Langsam erhob er sich von dem Bett, in das er sich in voller Montur hatte fallen lassen. Wann? Irgendwann in der vergangenen Nacht, an eine Uhrzeit konnte er sich wirklich nicht erinnern. Verdutzt blickte er auf den Schürhaken, der wohl unter ihm gelegen hatte. Damit war das kalte Gefühl an seinem Gesicht erst einmal erklärt; warum er die Nacht mit einem Schüreisen im Arm verbracht hatte, wollte sich ihm allerdings nicht erschließen.
Der kalte Hauch, der ihn schlussendlich geweckt hatte, rührte vom geöffneten Fenster her. Warum nur hatte er sich in seinem reichlich benebelten Zustand in die obere Etage des alten Pfarrhauses geschleppt? Als er das Schüreisen in die Hand nahm, war da plötzlich eine dumpfe Erinnerung.
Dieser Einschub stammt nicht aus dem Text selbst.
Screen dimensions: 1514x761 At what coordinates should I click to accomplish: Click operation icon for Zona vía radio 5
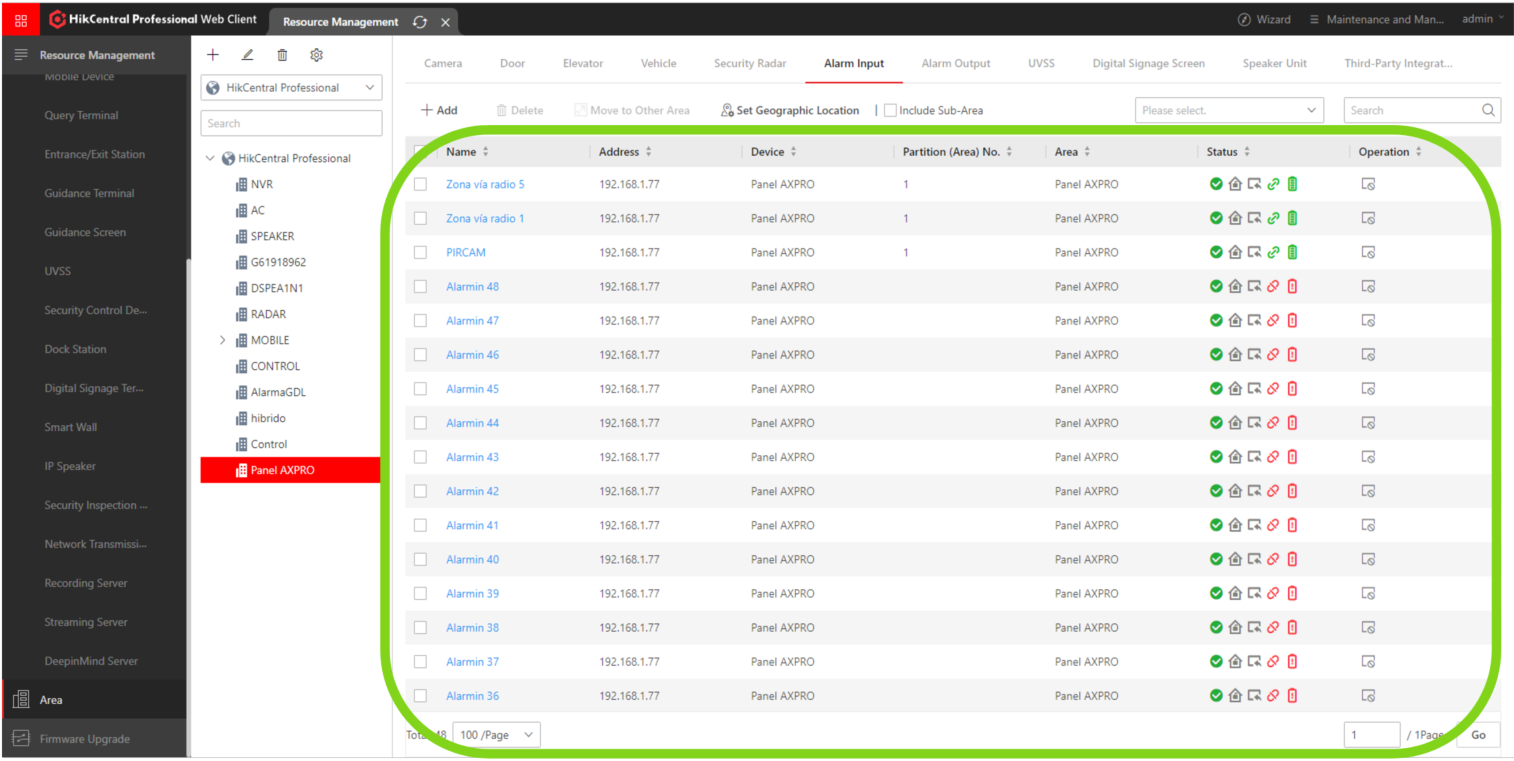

Brik blickte auf die quadratische Tür, die zum Dachboden führte. Genauer gesagt in eine Art Gang, der als Verbindung diente. In alten Zeiten hatte man diesen Verschlag als zusätzlichen Lagerraum genutzt. Koffer, Truhen, alte Kleidung - alles hatte dort seinen Platz gefunden.
Als Brik Simon mit seiner damals frisch angetrauten Frau Tina in dieses Haus gezogen war, hatten die beiden es nicht anders gehalten. Zunächst einmal waren ihre Koffer und geleerten Umzugskisten hinter der Holztür verschwunden.
Es dauerte nicht lange und Brik hatte, durch seltsame Geräusche unter dem Dachstuhl misstrauisch geworden, die Lage dort inspiziert. Er fand zerfetzte Kartons und durchgebissene Koffer vor. Kleine, gemein scharfe Zähne hatten ganze Arbeit abgeliefert.
Marder!
Nichts Besonderes, wenn man in Deutschland auf dem Land wohnte. Und für Tina, die ja hier im Sauerland geboren war, schien dieser ungebetene Untermieter so etwas wie ein Glücksbringer zu sein. Ein Marder - der gehörte unter jedes ordentliche Dach. Und wenn schon nicht er, dann doch zumindest eine Kolonie Fledermäuse.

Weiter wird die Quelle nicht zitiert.